**PROBLEM REQUIREMENTS:**
Only the lines below from the one containing "Image resolution: width=890" through the one containing "You are a computer-use" belong in the answer, repeated exactly and without pictures.

Stored data entries
━━━━━━

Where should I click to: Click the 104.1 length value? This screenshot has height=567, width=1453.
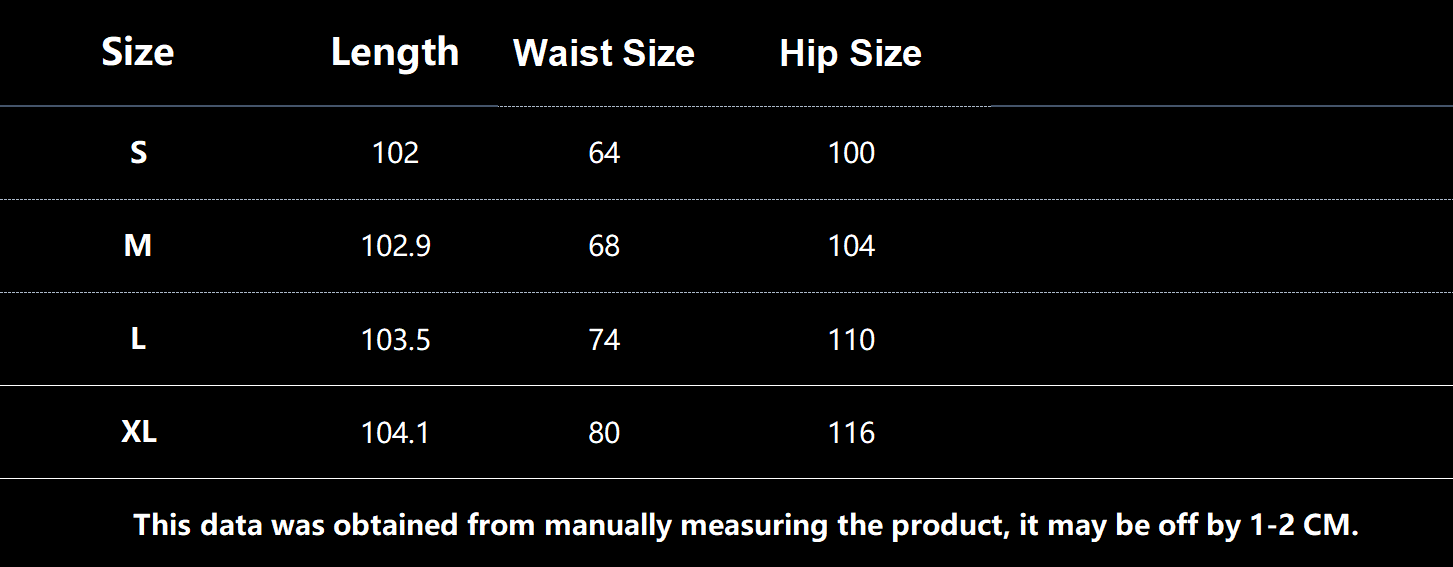[395, 433]
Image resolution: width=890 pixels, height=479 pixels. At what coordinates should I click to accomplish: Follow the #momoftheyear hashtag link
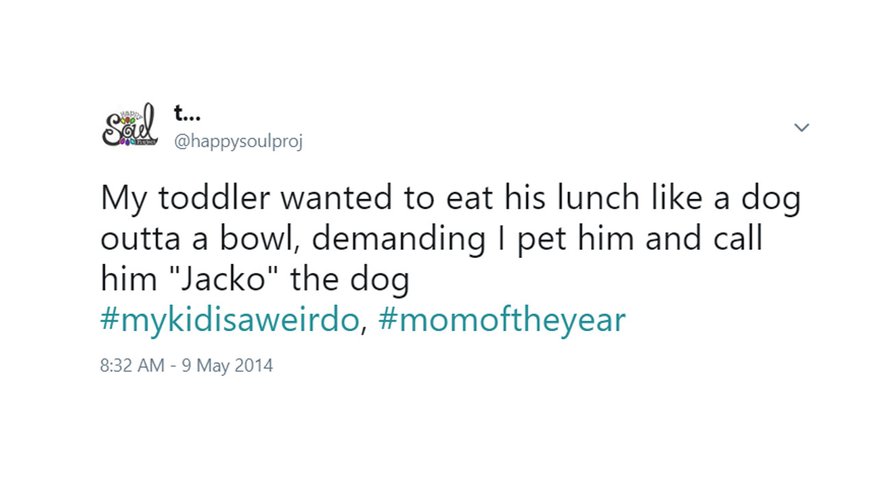(x=502, y=320)
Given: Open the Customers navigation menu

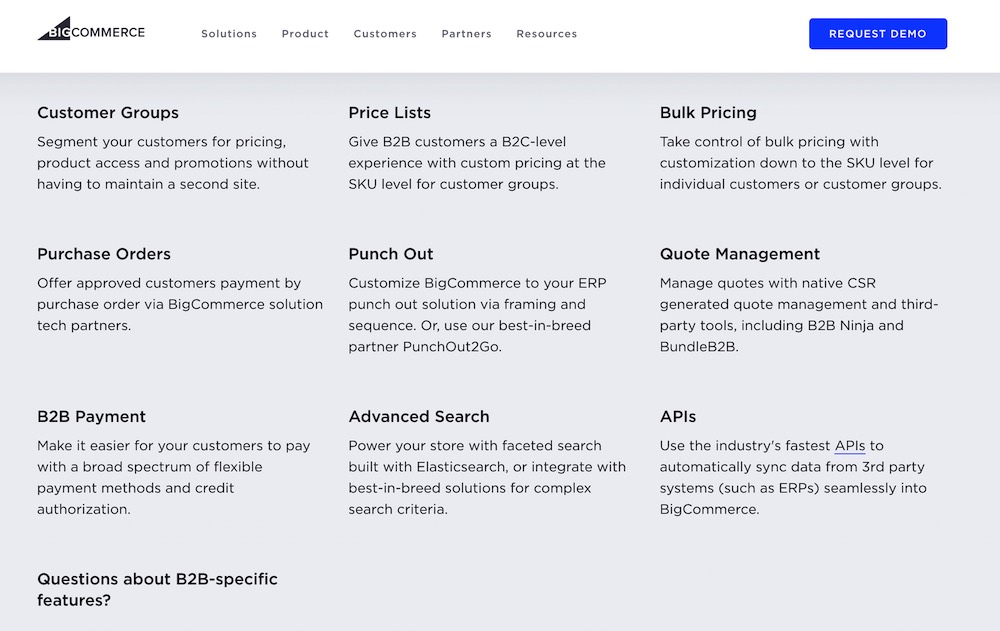Looking at the screenshot, I should pyautogui.click(x=385, y=34).
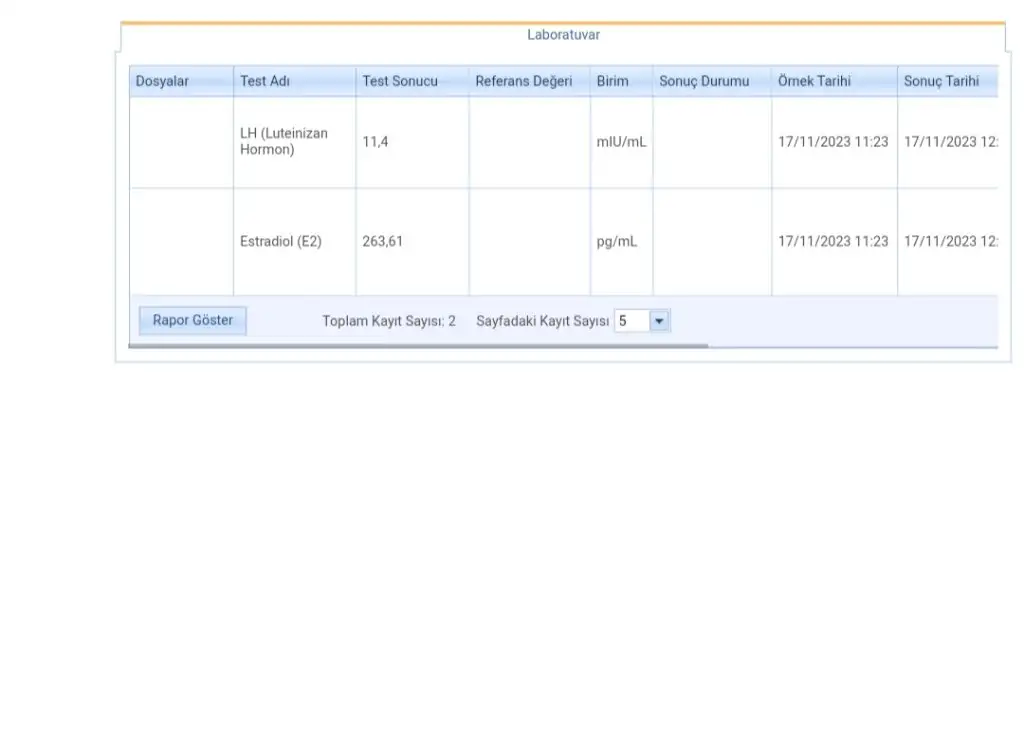Open the page size dropdown arrow
The width and height of the screenshot is (1024, 751).
coord(659,321)
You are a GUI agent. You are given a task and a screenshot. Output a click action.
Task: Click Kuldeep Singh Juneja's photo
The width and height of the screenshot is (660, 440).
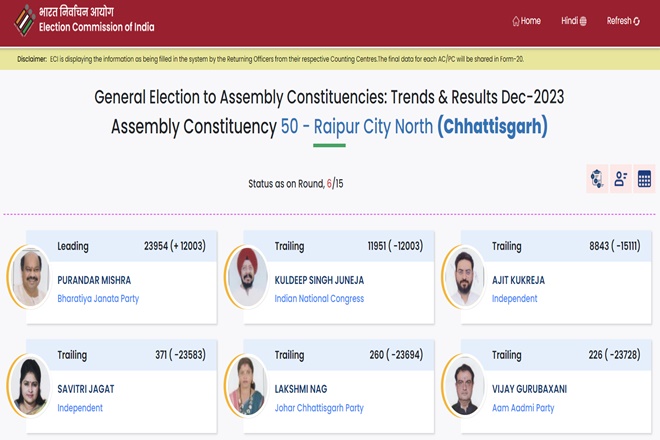click(247, 277)
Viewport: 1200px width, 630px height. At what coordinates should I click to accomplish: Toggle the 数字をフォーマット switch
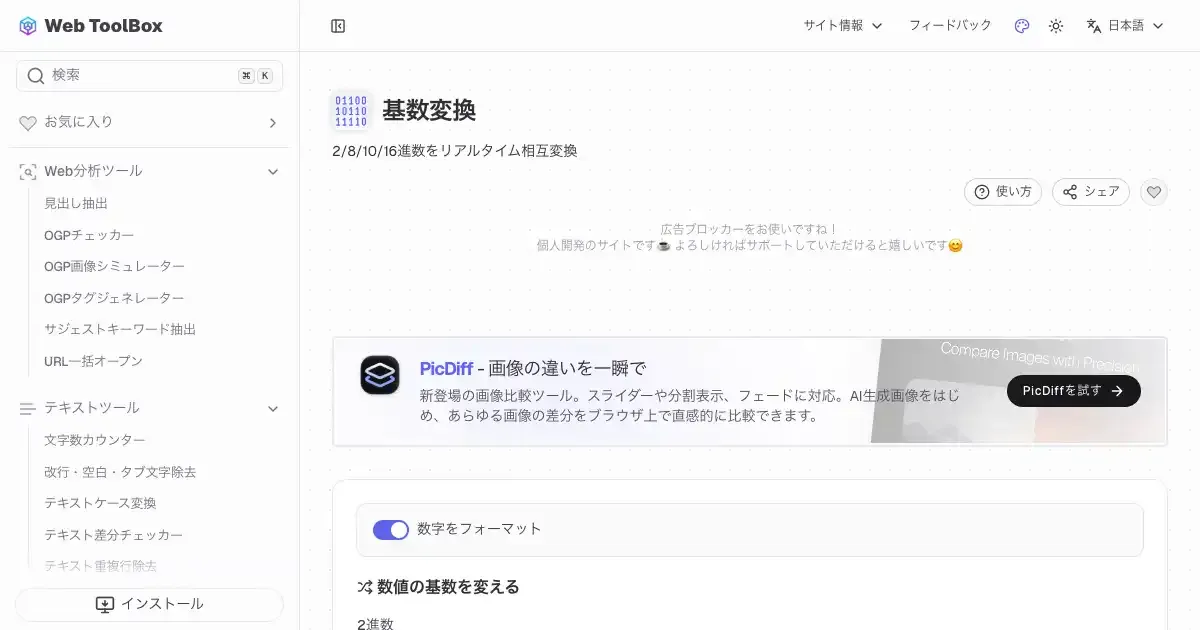(x=391, y=529)
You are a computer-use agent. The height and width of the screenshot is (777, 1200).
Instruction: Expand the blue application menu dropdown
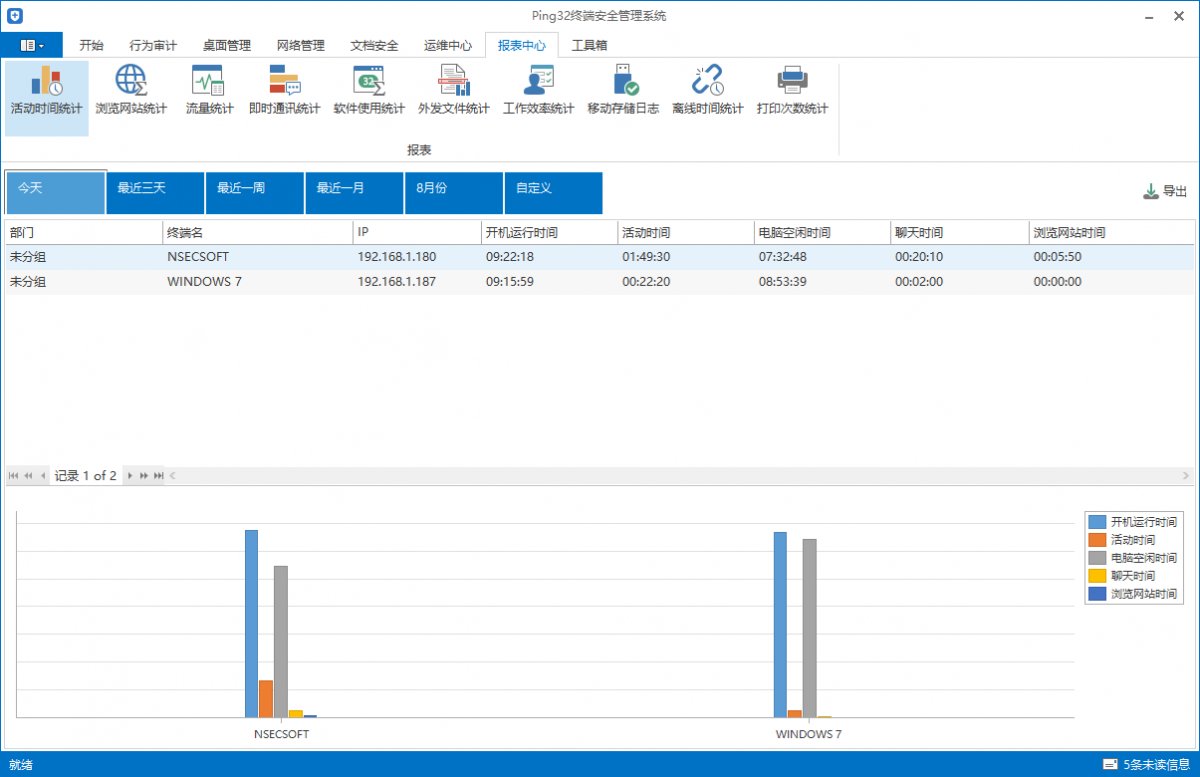(32, 45)
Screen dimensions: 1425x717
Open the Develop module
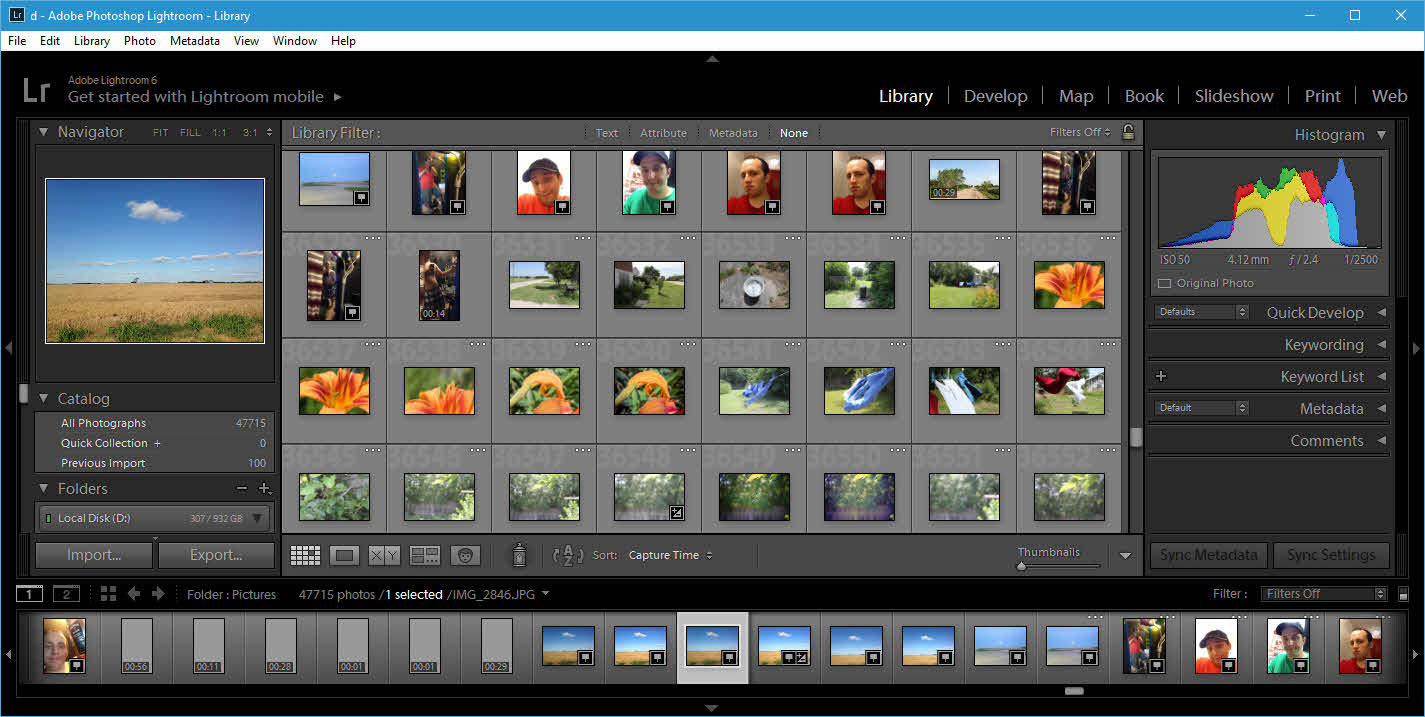(995, 96)
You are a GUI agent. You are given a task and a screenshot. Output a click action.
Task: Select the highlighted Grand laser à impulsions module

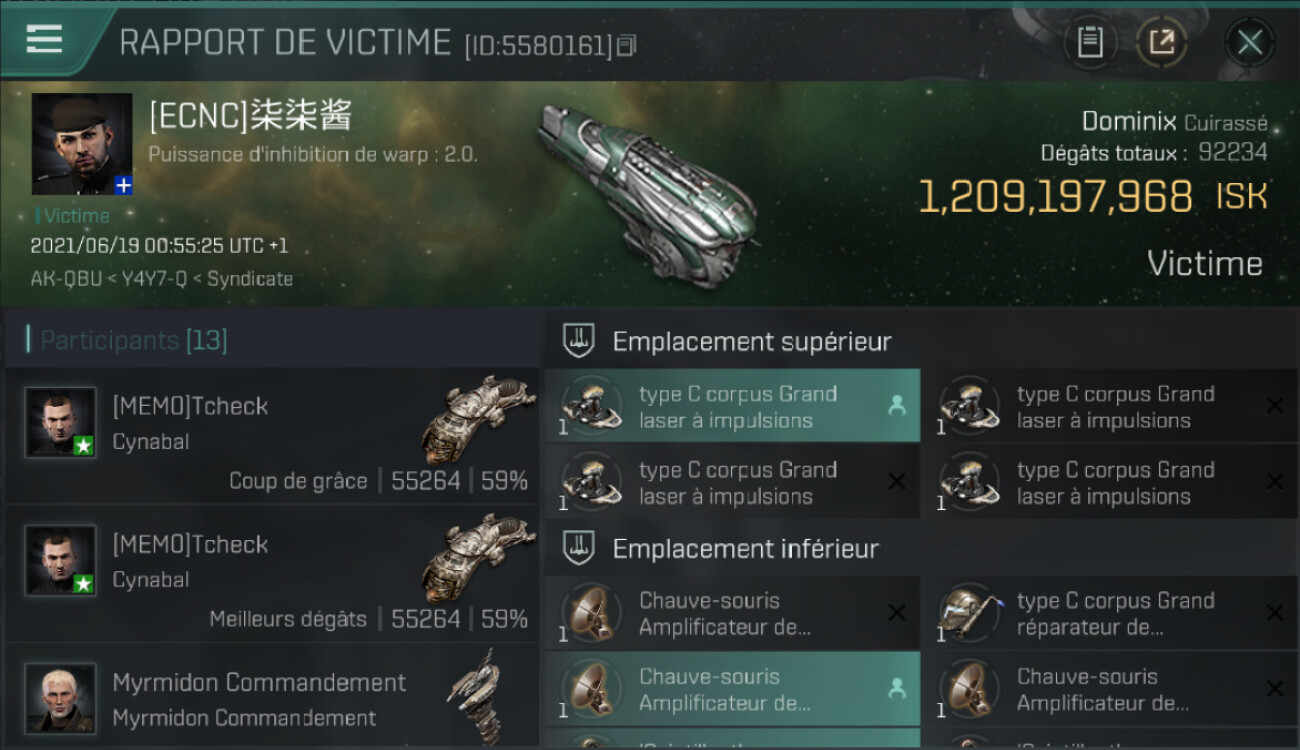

━━━━━━

**EXERCISE OUTPUT:**
Image resolution: width=890 pixels, height=479 pixels. At what coordinates should I click to accomplish: Follow the #momoftheyear hashtag link
(x=502, y=320)
Given: Open the Customers navigation menu

Looking at the screenshot, I should pyautogui.click(x=385, y=34).
Open the page size dropdown arrow
The width and height of the screenshot is (1024, 751).
coord(659,321)
You are a GUI agent. You are given a task and a screenshot. Output a click action.
Task: Click Kuldeep Singh Juneja's photo
The width and height of the screenshot is (660, 440).
click(247, 277)
Viewport: 1200px width, 630px height. At what coordinates should I click to accomplish: Toggle the 数字をフォーマット switch
(x=391, y=529)
You are a computer-use agent. The height and width of the screenshot is (777, 1200).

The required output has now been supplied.